I'm skeptical about this because I've heard of people who originally were diagnosed with colon cancer, had operations, had 6 months or so of chemo, and years later found a met in the liver, had an operation to remove it and have been on maintenance chemo ever since.. and it's been over 10 years+ total since original diagnosis, operation and chemo for them and they are doing well.
If the PET Scan tomorrow _does_ pick up something else, I'm not sure where options that leaves... as it complicates matters, depending on what it picks up and where.
So I have a few questions:
1. Is it true that if you were on FOLFOX for initial chemo treatments and there's a recurrence that it means FOLFOX will not be effective on a second time around several years later? What about other, newer chemo drugs?
2. If there is a recurrence, does that automatically mean the cancer comes back even more aggressively and rapidly than the initial colon cancer several years earlier, dealt with using surgery and chemo?
3. The oncologist also mentioned about 10% of people qualify for an immunotherapy because of a certain protein.
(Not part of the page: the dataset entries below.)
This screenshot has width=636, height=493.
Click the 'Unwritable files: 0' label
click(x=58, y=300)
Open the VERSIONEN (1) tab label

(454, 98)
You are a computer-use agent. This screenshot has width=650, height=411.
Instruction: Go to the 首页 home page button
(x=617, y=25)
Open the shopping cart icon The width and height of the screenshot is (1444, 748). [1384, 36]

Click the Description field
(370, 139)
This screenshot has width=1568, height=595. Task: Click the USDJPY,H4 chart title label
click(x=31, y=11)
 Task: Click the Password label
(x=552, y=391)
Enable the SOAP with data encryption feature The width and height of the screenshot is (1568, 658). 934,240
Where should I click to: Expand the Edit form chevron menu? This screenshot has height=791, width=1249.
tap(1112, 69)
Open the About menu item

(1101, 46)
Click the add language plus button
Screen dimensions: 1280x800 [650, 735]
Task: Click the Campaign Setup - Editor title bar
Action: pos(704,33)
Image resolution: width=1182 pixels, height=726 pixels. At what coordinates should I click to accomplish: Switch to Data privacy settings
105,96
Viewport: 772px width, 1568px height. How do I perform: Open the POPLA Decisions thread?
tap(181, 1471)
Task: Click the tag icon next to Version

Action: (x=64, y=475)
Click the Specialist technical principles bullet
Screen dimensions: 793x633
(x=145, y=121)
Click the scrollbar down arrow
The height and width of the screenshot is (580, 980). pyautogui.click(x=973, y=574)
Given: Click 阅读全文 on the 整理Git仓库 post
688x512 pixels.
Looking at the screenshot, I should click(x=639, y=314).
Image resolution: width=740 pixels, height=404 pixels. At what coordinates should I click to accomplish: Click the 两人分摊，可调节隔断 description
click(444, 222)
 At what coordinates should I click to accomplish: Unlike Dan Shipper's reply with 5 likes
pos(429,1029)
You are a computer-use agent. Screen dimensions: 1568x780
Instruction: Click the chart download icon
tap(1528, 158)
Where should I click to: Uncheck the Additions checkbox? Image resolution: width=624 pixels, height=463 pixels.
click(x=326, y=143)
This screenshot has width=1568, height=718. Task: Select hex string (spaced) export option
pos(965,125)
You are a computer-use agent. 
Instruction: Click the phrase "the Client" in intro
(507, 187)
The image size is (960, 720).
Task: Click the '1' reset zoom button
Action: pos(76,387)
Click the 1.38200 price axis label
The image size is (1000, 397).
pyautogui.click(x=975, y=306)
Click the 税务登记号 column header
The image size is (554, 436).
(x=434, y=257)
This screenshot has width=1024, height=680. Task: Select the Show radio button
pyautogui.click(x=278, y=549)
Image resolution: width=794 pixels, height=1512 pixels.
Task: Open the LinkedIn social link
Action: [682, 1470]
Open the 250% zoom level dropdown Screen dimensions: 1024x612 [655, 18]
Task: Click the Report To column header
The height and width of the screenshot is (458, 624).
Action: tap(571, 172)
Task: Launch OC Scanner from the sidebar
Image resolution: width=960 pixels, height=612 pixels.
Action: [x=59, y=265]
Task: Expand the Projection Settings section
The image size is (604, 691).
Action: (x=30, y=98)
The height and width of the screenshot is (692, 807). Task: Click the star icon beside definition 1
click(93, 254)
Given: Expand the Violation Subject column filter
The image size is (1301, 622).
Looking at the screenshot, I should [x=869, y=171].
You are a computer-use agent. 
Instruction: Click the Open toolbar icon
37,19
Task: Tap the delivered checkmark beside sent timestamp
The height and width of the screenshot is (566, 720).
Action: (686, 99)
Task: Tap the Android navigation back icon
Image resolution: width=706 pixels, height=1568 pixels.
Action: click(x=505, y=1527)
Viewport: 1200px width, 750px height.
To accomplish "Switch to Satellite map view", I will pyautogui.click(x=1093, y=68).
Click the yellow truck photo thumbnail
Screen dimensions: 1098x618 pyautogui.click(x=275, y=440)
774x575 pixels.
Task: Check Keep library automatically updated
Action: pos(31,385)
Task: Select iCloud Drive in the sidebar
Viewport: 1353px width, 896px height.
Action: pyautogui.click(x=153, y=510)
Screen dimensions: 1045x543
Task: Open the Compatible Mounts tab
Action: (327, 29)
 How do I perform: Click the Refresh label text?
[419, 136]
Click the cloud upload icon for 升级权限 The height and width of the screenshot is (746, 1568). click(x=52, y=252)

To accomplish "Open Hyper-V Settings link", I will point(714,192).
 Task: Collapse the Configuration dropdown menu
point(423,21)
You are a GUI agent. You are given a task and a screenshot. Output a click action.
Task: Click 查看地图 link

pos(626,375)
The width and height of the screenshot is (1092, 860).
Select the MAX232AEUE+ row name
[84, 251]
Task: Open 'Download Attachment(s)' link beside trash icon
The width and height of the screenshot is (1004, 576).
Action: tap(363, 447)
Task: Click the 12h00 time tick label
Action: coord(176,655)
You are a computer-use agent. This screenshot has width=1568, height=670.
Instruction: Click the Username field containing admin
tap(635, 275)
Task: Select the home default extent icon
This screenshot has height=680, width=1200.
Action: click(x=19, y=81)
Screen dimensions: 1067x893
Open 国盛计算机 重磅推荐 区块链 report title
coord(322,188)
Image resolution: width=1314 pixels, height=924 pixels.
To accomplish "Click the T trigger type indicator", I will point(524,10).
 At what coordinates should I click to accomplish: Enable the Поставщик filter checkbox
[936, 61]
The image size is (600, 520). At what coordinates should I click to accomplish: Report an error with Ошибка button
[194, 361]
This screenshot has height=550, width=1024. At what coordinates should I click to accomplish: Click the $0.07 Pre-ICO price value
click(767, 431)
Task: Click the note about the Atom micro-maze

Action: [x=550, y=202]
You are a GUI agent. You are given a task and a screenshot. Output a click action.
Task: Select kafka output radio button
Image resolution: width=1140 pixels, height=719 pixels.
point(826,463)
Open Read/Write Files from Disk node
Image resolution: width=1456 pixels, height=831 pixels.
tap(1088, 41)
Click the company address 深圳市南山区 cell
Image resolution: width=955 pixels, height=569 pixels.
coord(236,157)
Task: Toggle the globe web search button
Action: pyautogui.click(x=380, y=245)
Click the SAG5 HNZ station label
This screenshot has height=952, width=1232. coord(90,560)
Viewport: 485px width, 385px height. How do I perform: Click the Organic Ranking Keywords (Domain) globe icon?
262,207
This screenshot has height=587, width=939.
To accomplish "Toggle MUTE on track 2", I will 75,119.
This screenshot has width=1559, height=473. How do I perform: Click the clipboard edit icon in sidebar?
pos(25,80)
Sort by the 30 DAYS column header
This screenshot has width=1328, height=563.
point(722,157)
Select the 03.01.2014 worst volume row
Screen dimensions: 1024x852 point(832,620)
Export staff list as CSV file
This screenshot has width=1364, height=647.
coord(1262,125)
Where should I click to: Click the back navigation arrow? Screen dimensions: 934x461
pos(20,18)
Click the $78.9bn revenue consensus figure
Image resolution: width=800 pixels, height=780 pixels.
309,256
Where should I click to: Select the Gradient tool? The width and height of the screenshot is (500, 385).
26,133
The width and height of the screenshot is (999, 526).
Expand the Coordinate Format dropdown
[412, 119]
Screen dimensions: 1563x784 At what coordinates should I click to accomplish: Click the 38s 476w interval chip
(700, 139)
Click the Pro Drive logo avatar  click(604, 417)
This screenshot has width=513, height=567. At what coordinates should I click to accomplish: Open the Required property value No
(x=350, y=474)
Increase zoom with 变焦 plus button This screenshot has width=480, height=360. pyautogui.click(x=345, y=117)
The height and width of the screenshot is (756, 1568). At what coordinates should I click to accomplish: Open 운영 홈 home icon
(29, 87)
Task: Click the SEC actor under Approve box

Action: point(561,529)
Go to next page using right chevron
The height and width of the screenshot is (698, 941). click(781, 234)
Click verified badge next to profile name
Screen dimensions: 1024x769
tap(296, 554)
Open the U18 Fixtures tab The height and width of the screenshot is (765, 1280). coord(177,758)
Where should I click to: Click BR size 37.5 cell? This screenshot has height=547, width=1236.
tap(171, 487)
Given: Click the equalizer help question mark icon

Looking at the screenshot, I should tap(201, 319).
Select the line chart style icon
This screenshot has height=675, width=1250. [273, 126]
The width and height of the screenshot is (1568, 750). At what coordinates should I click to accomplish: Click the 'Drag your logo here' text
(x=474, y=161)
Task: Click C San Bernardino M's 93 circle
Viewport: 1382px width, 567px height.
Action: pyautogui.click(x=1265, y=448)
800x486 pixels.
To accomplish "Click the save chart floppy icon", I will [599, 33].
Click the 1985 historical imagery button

She said if after removing the mass and with close monitoring thru blood tests and scans in the months ahead, if something else appears, we could opt for immunotherapy.
But I'm wondering - Why can't they put you into immunotherapy after a recurrence and a surgery to remove the mass from the recurrence? Why wait and monitor, knowing there could be microscopic cancer floating around in your blood? Does immunotherapy not attack those or are they too small?
4. What is the current state of immunotherapy and how successful is it so far? If you respond to immunotherapy, does that mean you're in the clear? or is it possible for cancer cells to become immune to that therapy too?
Thanks in advance for any information regarding the above that you can share!